- _WHAT THE EXERCISE ASKS_:
Please switch every "GUI agent" in the records below to "GUI assistant", leaving everything else unchanged.

(Records from a collection)
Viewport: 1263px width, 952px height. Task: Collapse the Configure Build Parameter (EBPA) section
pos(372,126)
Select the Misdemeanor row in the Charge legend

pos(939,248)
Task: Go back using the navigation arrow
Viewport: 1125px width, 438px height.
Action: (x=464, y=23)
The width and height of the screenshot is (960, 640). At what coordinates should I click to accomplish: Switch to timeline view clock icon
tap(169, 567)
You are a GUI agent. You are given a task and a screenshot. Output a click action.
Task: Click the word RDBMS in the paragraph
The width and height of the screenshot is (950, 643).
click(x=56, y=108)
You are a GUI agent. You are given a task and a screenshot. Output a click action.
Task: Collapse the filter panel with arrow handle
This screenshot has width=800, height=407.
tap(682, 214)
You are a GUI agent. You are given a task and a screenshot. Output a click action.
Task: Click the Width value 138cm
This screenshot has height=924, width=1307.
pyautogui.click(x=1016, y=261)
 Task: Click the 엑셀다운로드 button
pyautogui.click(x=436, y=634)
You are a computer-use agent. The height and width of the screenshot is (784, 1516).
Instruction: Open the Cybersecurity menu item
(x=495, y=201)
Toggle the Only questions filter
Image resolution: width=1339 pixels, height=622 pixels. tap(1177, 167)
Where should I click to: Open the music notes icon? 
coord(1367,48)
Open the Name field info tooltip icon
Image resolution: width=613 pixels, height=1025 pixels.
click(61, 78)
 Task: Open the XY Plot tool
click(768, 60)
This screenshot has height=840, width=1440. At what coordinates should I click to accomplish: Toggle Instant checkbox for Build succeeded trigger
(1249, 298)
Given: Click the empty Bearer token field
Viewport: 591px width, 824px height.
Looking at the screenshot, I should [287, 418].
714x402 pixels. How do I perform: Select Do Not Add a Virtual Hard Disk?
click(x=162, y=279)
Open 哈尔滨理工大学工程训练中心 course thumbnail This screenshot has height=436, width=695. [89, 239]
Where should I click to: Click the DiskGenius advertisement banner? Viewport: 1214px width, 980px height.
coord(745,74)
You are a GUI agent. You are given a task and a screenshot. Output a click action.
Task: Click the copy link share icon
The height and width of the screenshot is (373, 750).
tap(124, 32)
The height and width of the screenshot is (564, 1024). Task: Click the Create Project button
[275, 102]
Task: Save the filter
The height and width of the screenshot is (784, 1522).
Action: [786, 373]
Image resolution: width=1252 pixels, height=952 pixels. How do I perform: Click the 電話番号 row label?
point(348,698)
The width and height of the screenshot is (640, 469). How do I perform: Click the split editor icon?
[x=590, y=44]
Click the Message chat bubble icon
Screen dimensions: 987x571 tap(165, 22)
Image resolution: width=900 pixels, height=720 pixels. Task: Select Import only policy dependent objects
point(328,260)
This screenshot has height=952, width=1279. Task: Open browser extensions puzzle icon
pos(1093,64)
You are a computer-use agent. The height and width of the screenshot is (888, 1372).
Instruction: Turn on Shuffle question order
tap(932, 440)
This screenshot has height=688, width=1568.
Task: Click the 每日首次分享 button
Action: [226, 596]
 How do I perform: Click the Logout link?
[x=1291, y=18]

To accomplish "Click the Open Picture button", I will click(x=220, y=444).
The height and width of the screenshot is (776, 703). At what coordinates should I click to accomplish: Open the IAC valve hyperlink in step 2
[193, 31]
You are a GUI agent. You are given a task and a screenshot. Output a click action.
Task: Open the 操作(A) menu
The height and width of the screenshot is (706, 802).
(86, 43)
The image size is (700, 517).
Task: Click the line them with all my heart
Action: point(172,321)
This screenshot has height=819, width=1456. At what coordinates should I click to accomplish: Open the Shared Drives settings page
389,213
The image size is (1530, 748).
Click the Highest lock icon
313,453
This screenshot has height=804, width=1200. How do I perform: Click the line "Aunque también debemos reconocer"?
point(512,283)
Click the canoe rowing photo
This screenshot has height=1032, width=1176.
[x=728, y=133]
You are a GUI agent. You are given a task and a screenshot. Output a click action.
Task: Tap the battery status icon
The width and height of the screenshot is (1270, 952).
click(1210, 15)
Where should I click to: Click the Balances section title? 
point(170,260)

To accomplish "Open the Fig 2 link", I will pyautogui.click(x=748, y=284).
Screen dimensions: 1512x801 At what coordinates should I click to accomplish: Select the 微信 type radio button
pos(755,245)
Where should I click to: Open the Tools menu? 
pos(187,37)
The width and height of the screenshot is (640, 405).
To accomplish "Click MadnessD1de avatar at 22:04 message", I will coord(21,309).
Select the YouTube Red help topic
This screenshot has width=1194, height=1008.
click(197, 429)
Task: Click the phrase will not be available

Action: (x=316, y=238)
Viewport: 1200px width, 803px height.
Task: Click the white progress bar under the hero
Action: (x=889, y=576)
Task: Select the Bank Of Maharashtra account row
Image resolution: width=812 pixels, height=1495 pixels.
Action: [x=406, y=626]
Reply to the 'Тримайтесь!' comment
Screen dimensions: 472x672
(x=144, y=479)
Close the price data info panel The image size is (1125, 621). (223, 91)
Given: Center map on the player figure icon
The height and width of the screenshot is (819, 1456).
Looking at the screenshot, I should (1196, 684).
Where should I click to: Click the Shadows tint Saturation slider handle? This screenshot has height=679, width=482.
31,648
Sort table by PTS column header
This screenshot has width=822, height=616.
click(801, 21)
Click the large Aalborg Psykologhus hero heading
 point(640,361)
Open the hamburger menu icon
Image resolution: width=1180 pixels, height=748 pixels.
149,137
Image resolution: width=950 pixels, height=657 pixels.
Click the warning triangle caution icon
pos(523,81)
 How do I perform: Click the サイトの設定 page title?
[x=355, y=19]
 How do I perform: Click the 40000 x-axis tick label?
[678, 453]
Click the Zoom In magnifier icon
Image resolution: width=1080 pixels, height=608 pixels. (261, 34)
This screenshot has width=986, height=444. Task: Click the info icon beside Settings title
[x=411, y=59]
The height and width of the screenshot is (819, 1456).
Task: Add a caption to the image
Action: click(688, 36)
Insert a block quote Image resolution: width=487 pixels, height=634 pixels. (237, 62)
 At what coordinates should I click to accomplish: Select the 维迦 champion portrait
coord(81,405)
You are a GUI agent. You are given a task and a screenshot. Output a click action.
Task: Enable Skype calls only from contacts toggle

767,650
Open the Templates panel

- _RESPONSE TO THIS TASK_:
Viewport: 1263px width, 952px height. Task: Collapse the Configure Build Parameter (EBPA) section
pos(372,126)
Select the Misdemeanor row in the Charge legend

pos(939,248)
Task: Go back using the navigation arrow
Viewport: 1125px width, 438px height.
Action: (x=464, y=23)
The width and height of the screenshot is (960, 640). At what coordinates should I click to accomplish: Switch to timeline view clock icon
tap(169, 567)
You are a GUI assistant. You are given a task and a screenshot. Output a click action.
Task: Click the word RDBMS in the paragraph
The width and height of the screenshot is (950, 643).
click(x=56, y=108)
You are a GUI assistant. You are given a task and a screenshot. Output a click action.
Task: Collapse the filter panel with arrow handle
This screenshot has width=800, height=407.
tap(682, 214)
You are a GUI assistant. You are given a task and a screenshot. Output a click action.
Task: Click the Width value 138cm
This screenshot has height=924, width=1307.
pyautogui.click(x=1016, y=261)
 Task: Click the 엑셀다운로드 button
pyautogui.click(x=436, y=634)
You are a computer-use agent. The height and width of the screenshot is (784, 1516).
Instruction: Open the Cybersecurity menu item
(x=495, y=201)
Toggle the Only questions filter
Image resolution: width=1339 pixels, height=622 pixels. tap(1177, 167)
Where should I click to: Open the music notes icon? 
coord(1367,48)
Open the Name field info tooltip icon
Image resolution: width=613 pixels, height=1025 pixels.
click(61, 78)
 Task: Open the XY Plot tool
click(768, 60)
This screenshot has height=840, width=1440. At what coordinates should I click to accomplish: Toggle Instant checkbox for Build succeeded trigger
(1249, 298)
Given: Click the empty Bearer token field
Viewport: 591px width, 824px height.
Looking at the screenshot, I should [287, 418].
714x402 pixels. How do I perform: Select Do Not Add a Virtual Hard Disk?
click(x=162, y=279)
Open 哈尔滨理工大学工程训练中心 course thumbnail This screenshot has height=436, width=695. [89, 239]
Where should I click to: Click the DiskGenius advertisement banner? Viewport: 1214px width, 980px height.
coord(745,74)
You are a GUI assistant. You are given a task and a screenshot. Output a click action.
Task: Click the copy link share icon
The height and width of the screenshot is (373, 750).
tap(124, 32)
The height and width of the screenshot is (564, 1024). Task: Click the Create Project button
[275, 102]
Task: Save the filter
The height and width of the screenshot is (784, 1522).
Action: [786, 373]
Image resolution: width=1252 pixels, height=952 pixels. How do I perform: Click the 電話番号 row label?
point(348,698)
The width and height of the screenshot is (640, 469). How do I perform: Click the split editor icon?
[x=590, y=44]
Click the Message chat bubble icon
Screen dimensions: 987x571 tap(165, 22)
Image resolution: width=900 pixels, height=720 pixels. Task: Select Import only policy dependent objects
point(328,260)
This screenshot has height=952, width=1279. Task: Open browser extensions puzzle icon
pos(1093,64)
You are a computer-use agent. The height and width of the screenshot is (888, 1372).
Instruction: Turn on Shuffle question order
tap(932, 440)
This screenshot has height=688, width=1568.
Task: Click the 每日首次分享 button
Action: [226, 596]
 How do I perform: Click the Logout link?
[x=1291, y=18]

To accomplish "Click the Open Picture button", I will click(x=220, y=444).
The height and width of the screenshot is (776, 703). At what coordinates should I click to accomplish: Open the IAC valve hyperlink in step 2
[193, 31]
You are a GUI assistant. You are given a task and a screenshot. Output a click action.
Task: Open the 操作(A) menu
The height and width of the screenshot is (706, 802).
(86, 43)
The image size is (700, 517).
Task: Click the line them with all my heart
Action: point(172,321)
This screenshot has height=819, width=1456. At what coordinates should I click to accomplish: Open the Shared Drives settings page
389,213
The image size is (1530, 748).
Click the Highest lock icon
313,453
This screenshot has height=804, width=1200. How do I perform: Click the line "Aunque también debemos reconocer"?
point(512,283)
Click the canoe rowing photo
This screenshot has height=1032, width=1176.
[x=728, y=133]
You are a GUI assistant. You are given a task and a screenshot. Output a click action.
Task: Tap the battery status icon
The width and height of the screenshot is (1270, 952).
click(1210, 15)
Where should I click to: Click the Balances section title? 
point(170,260)

To accomplish "Open the Fig 2 link", I will pyautogui.click(x=748, y=284).
Screen dimensions: 1512x801 At what coordinates should I click to accomplish: Select the 微信 type radio button
pos(755,245)
Where should I click to: Open the Tools menu? 
pos(187,37)
The width and height of the screenshot is (640, 405).
To accomplish "Click MadnessD1de avatar at 22:04 message", I will coord(21,309).
Select the YouTube Red help topic
This screenshot has width=1194, height=1008.
click(197, 429)
Task: Click the phrase will not be available

Action: (x=316, y=238)
Viewport: 1200px width, 803px height.
Task: Click the white progress bar under the hero
Action: (x=889, y=576)
Task: Select the Bank Of Maharashtra account row
Image resolution: width=812 pixels, height=1495 pixels.
Action: [x=406, y=626]
Reply to the 'Тримайтесь!' comment
Screen dimensions: 472x672
(x=144, y=479)
Close the price data info panel The image size is (1125, 621). (223, 91)
Given: Center map on the player figure icon
The height and width of the screenshot is (819, 1456).
Looking at the screenshot, I should (1196, 684).
Where should I click to: Click the Shadows tint Saturation slider handle? This screenshot has height=679, width=482.
31,648
Sort table by PTS column header
This screenshot has width=822, height=616.
click(801, 21)
Click the large Aalborg Psykologhus hero heading
 point(640,361)
Open the hamburger menu icon
Image resolution: width=1180 pixels, height=748 pixels.
149,137
Image resolution: width=950 pixels, height=657 pixels.
Click the warning triangle caution icon
pos(523,81)
 How do I perform: Click the サイトの設定 page title?
[x=355, y=19]
 How do I perform: Click the 40000 x-axis tick label?
[678, 453]
Click the Zoom In magnifier icon
Image resolution: width=1080 pixels, height=608 pixels. (261, 34)
This screenshot has width=986, height=444. Task: Click the info icon beside Settings title
[x=411, y=59]
The height and width of the screenshot is (819, 1456).
Task: Add a caption to the image
Action: click(688, 36)
Insert a block quote Image resolution: width=487 pixels, height=634 pixels. (237, 62)
 At what coordinates should I click to accomplish: Select the 维迦 champion portrait
coord(81,405)
You are a GUI assistant. You are given a task and a screenshot. Output a click action.
Task: Enable Skype calls only from contacts toggle

767,650
Open the Templates panel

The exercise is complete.